● Problem statement:
In the entries below, find every line with the string "agent" and copy it.

####

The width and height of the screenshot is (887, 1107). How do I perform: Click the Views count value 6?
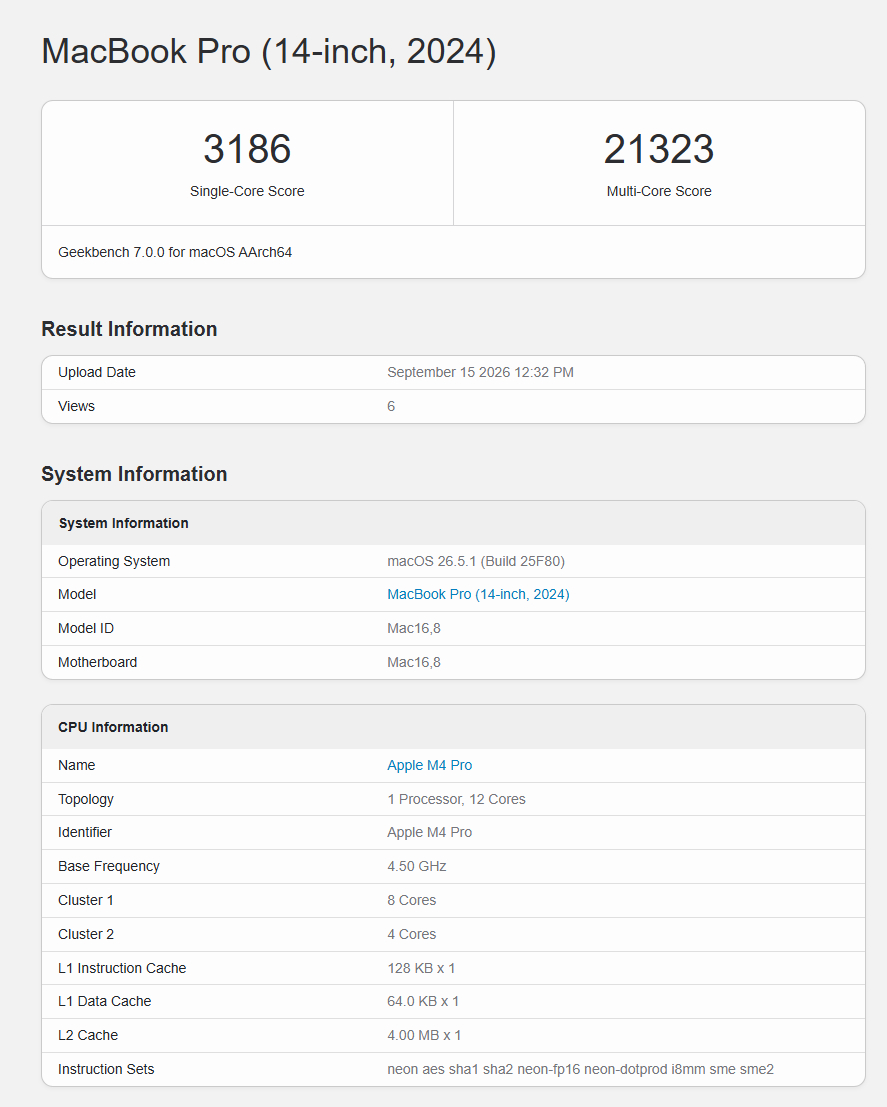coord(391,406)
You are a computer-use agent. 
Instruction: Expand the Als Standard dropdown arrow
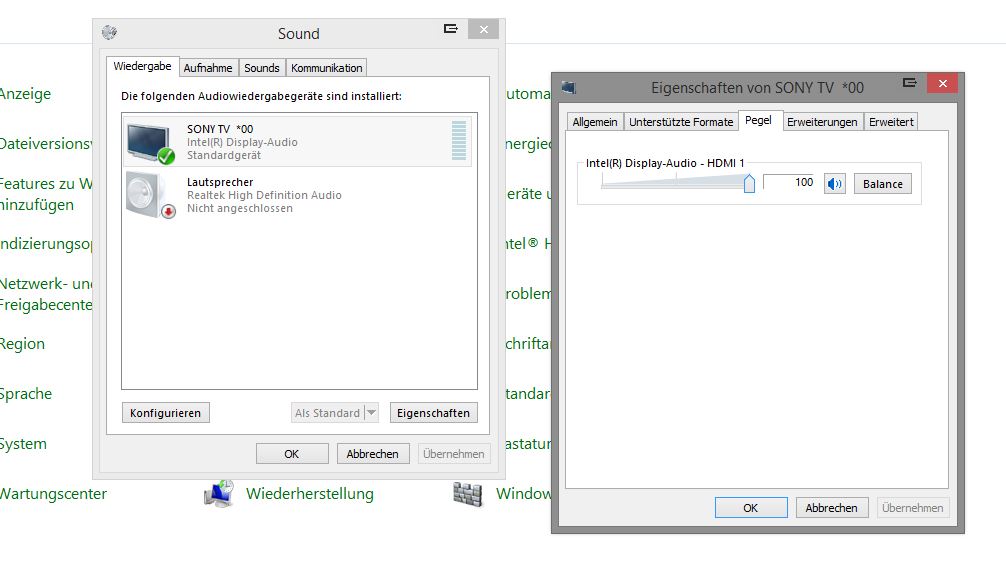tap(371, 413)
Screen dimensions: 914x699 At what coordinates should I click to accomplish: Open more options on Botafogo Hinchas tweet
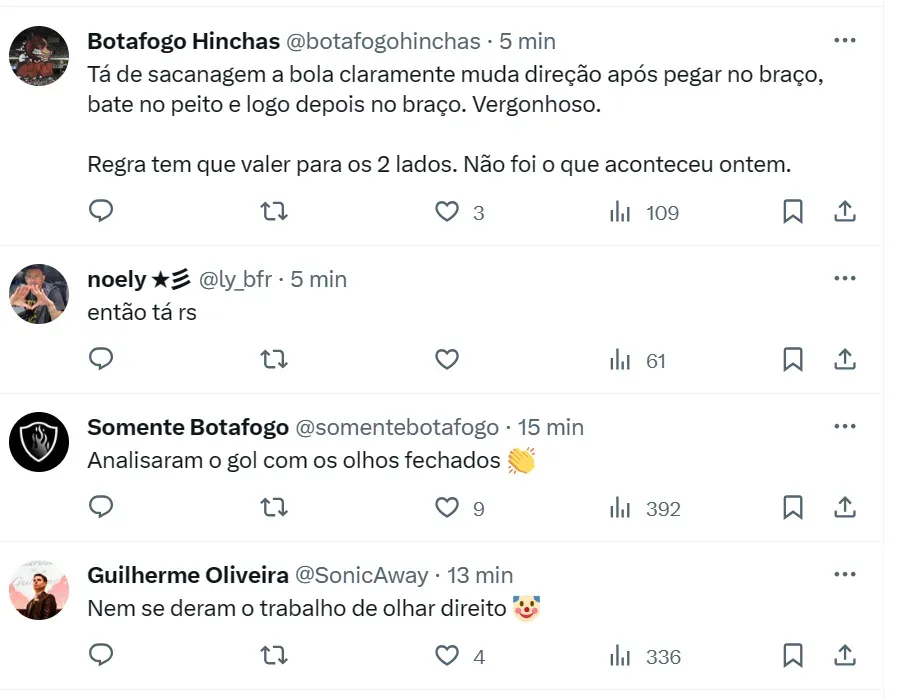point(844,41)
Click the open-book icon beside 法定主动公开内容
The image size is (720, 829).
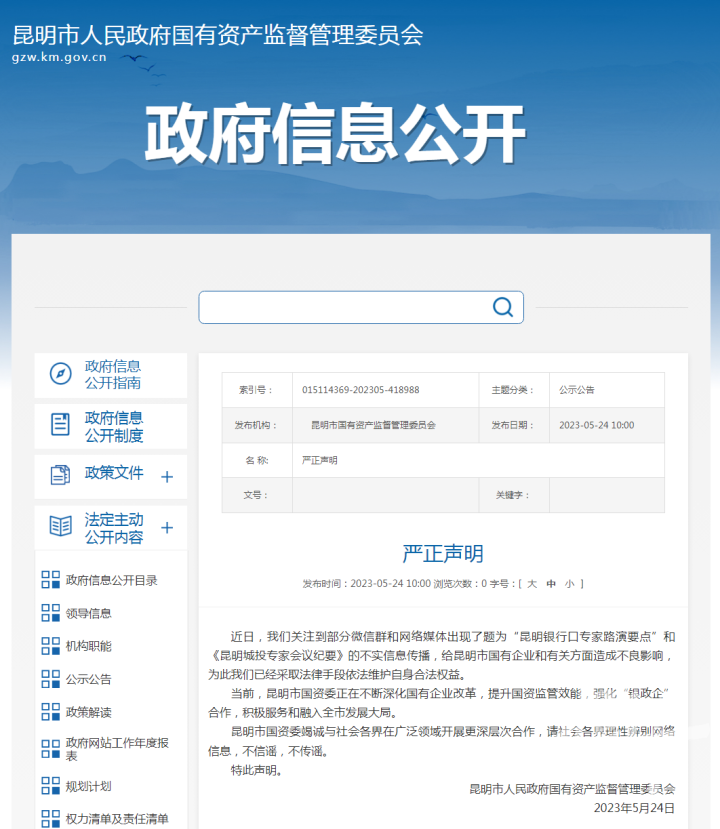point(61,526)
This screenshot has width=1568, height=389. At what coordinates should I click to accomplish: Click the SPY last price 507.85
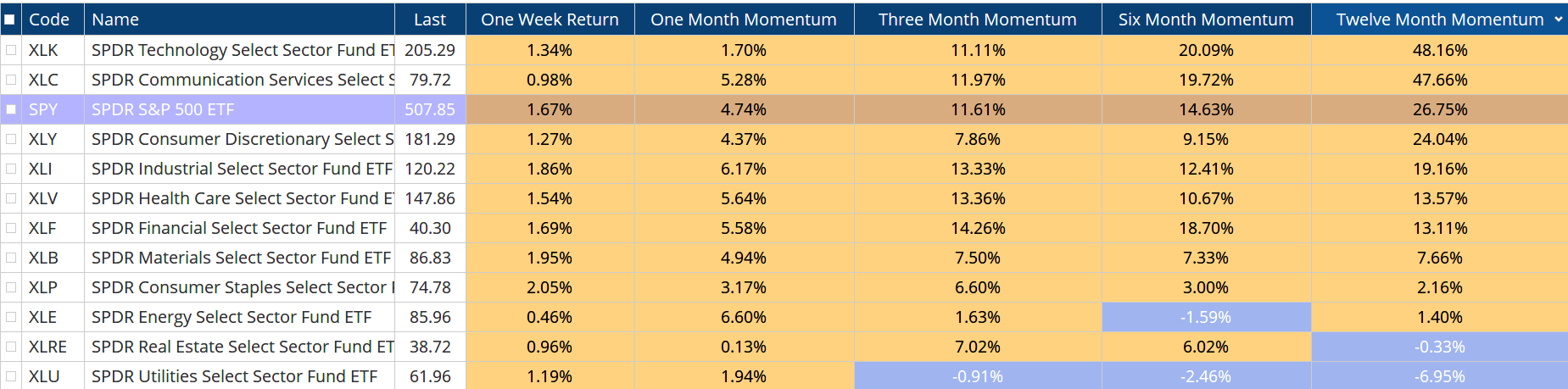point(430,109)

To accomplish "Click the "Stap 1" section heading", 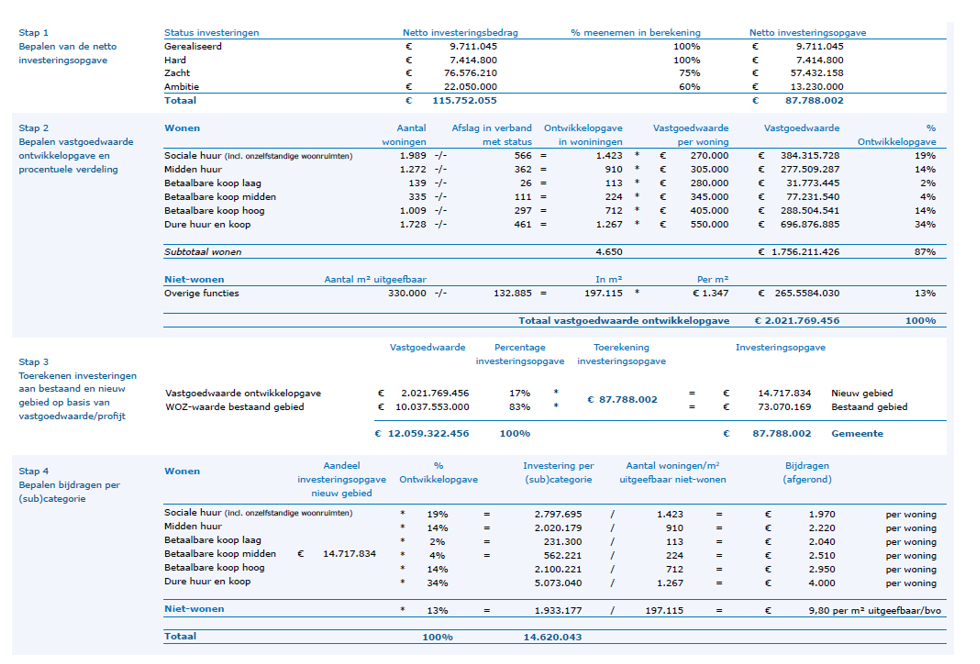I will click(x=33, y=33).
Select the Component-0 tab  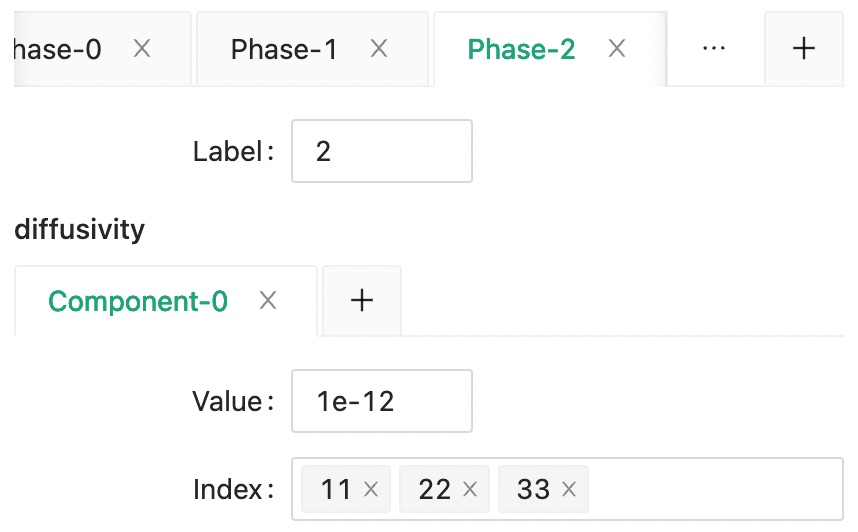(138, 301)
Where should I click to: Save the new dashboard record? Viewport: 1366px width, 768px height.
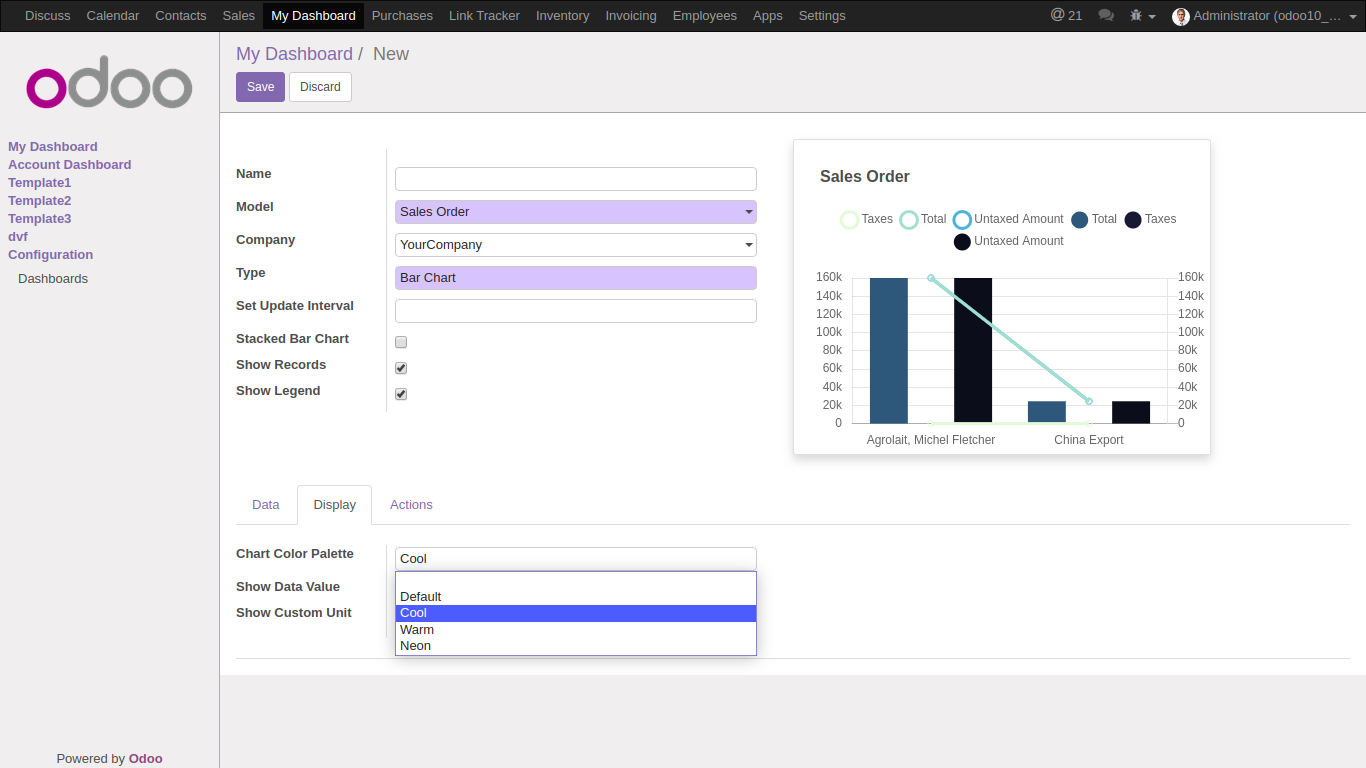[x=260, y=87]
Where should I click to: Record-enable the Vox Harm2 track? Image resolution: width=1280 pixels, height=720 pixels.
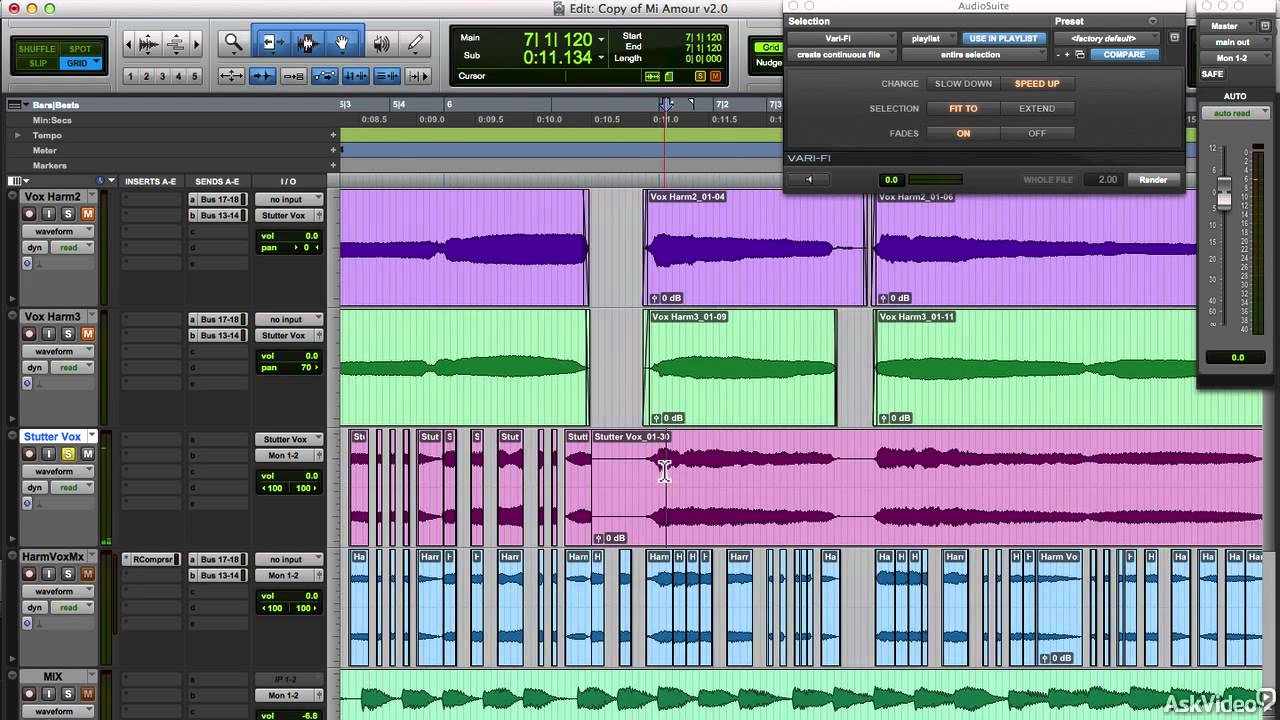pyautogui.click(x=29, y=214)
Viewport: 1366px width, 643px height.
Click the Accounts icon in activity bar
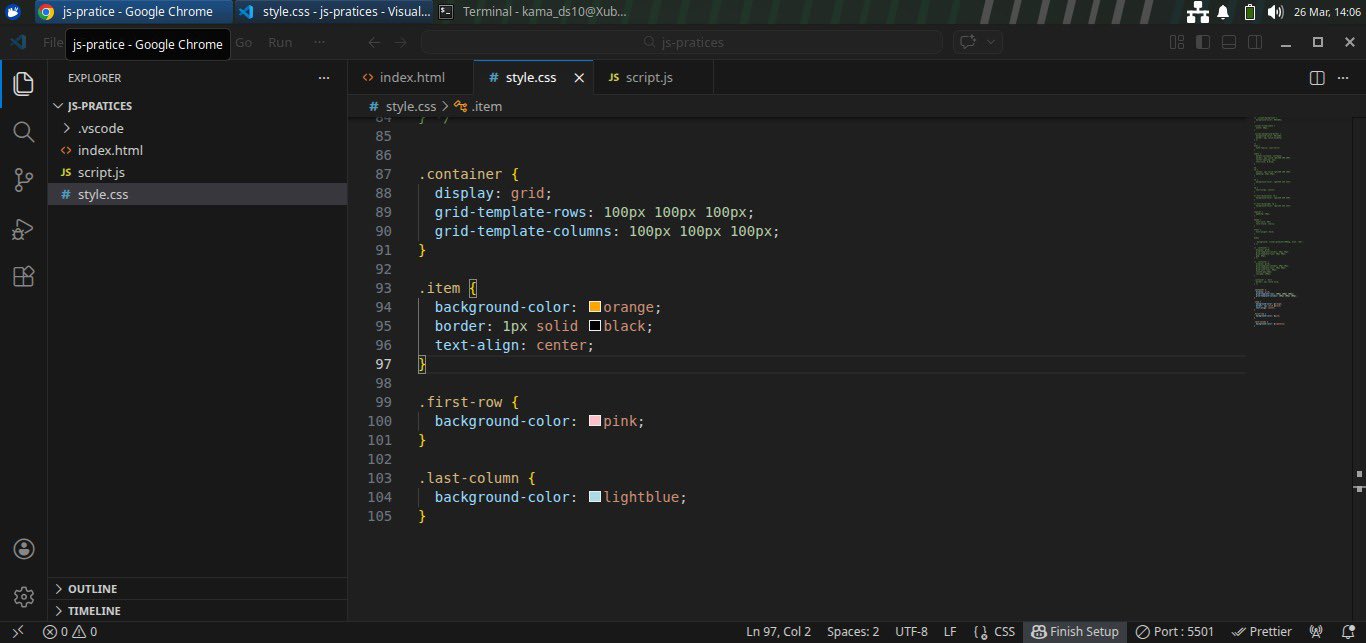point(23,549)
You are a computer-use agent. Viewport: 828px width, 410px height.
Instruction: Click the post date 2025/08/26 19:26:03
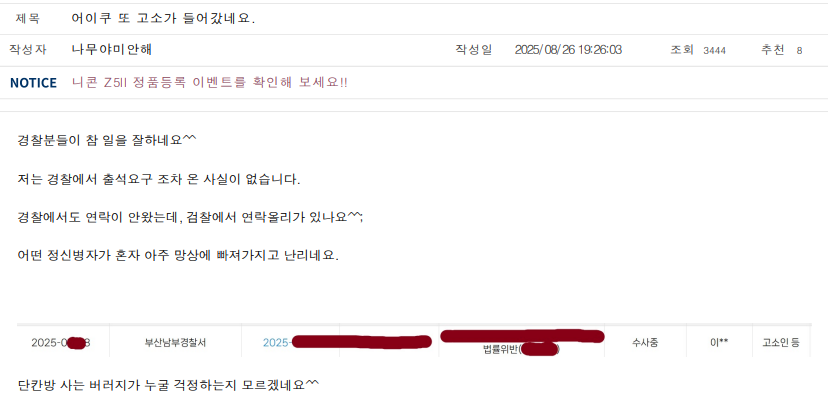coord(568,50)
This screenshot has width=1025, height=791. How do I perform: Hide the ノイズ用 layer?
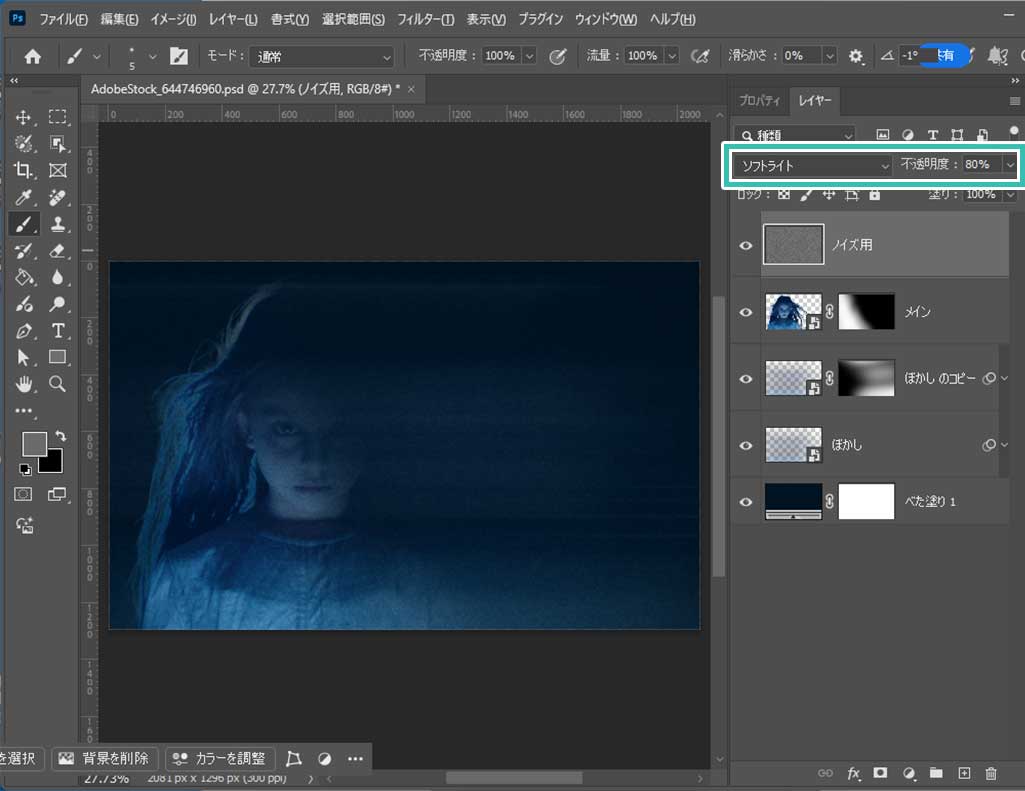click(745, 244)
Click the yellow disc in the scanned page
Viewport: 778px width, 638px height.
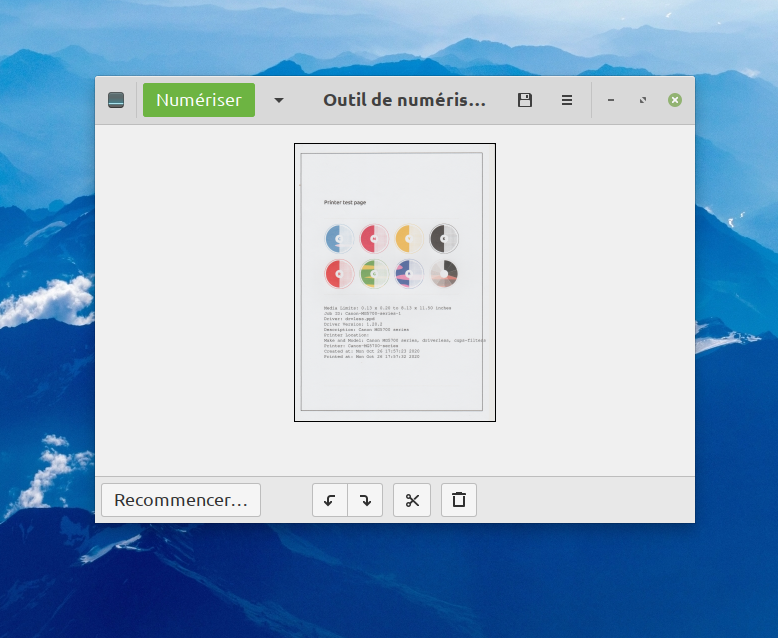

####

● Output of the exercise:
You are a computer-use agent. 
You are a computer-use agent. Viewport: 828px width, 410px height.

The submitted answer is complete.